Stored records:
###
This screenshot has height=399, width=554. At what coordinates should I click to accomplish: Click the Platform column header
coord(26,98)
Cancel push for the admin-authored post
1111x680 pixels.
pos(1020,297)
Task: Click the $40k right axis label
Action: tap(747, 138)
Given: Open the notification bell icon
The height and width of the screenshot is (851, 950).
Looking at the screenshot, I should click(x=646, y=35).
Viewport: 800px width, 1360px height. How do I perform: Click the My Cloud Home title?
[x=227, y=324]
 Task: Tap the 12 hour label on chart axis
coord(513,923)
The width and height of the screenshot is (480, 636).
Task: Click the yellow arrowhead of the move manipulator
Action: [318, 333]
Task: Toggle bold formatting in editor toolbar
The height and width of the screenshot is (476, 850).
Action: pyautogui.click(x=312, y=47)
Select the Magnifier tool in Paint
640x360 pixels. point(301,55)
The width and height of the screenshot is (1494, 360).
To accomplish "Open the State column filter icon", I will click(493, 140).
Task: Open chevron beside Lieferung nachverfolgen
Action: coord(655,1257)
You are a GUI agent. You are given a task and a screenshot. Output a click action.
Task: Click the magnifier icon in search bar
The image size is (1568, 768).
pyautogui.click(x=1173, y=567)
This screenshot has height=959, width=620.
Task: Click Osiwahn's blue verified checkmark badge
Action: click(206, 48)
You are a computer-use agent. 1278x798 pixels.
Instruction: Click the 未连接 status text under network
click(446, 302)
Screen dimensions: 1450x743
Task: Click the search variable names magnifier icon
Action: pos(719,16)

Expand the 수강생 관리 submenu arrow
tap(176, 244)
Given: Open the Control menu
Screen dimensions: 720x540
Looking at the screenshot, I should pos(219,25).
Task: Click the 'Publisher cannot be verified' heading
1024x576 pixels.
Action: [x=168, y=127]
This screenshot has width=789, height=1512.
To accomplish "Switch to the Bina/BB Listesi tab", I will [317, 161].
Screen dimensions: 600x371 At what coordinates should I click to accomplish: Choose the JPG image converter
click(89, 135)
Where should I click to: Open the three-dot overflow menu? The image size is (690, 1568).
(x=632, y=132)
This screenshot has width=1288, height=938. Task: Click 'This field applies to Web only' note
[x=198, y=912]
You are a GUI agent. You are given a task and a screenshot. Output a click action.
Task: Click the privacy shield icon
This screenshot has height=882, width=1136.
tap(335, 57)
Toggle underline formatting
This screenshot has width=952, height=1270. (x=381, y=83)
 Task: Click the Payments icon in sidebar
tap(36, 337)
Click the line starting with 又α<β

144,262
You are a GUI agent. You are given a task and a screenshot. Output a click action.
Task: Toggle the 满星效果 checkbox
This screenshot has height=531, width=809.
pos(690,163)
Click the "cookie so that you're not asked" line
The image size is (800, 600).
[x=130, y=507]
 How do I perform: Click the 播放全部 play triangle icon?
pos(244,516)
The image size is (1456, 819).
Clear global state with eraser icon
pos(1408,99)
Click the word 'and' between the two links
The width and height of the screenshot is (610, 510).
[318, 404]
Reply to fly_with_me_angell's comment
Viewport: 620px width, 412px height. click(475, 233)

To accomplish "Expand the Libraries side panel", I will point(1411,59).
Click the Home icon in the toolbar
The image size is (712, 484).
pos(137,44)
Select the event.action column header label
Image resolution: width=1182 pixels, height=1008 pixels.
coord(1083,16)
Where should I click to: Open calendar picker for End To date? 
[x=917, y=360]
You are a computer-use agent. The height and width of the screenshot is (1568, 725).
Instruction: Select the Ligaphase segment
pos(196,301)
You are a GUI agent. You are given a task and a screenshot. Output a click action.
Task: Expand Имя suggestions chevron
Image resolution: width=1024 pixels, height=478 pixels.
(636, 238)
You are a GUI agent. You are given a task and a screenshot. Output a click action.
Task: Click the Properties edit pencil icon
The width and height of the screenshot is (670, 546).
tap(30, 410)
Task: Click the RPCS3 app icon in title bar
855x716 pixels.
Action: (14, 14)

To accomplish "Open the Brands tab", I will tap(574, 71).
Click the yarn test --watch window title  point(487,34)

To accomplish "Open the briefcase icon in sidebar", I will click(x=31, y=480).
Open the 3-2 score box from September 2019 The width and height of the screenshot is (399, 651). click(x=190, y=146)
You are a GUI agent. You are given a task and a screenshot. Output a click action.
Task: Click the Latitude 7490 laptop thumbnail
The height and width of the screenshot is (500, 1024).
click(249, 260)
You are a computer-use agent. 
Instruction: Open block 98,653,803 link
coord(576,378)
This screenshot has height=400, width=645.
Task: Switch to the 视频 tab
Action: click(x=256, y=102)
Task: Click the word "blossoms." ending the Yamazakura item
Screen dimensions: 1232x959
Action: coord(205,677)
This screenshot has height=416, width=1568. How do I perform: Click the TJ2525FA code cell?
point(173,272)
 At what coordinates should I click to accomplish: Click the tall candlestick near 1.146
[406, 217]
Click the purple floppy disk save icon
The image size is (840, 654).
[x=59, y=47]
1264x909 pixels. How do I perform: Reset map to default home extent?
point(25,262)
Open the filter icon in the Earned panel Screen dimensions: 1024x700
###
Could you write out, exactly, each line of the data above from the one containing "Task: Click the Latitude" through the last, including both?

◆ **REPLY TO THE TASK**:
Task: Click the Latitude 7490 laptop thumbnail
The height and width of the screenshot is (500, 1024).
click(249, 260)
You are a computer-use agent. 
Instruction: Open block 98,653,803 link
coord(576,378)
This screenshot has height=400, width=645.
Task: Switch to the 视频 tab
Action: click(x=256, y=102)
Task: Click the word "blossoms." ending the Yamazakura item
Screen dimensions: 1232x959
Action: coord(205,677)
This screenshot has height=416, width=1568. How do I perform: Click the TJ2525FA code cell?
point(173,272)
 At what coordinates should I click to accomplish: Click the tall candlestick near 1.146
[406, 217]
Click the purple floppy disk save icon
The image size is (840, 654).
[x=59, y=47]
1264x909 pixels. How do I perform: Reset map to default home extent?
point(25,262)
Open the filter icon in the Earned panel Screen dimensions: 1024x700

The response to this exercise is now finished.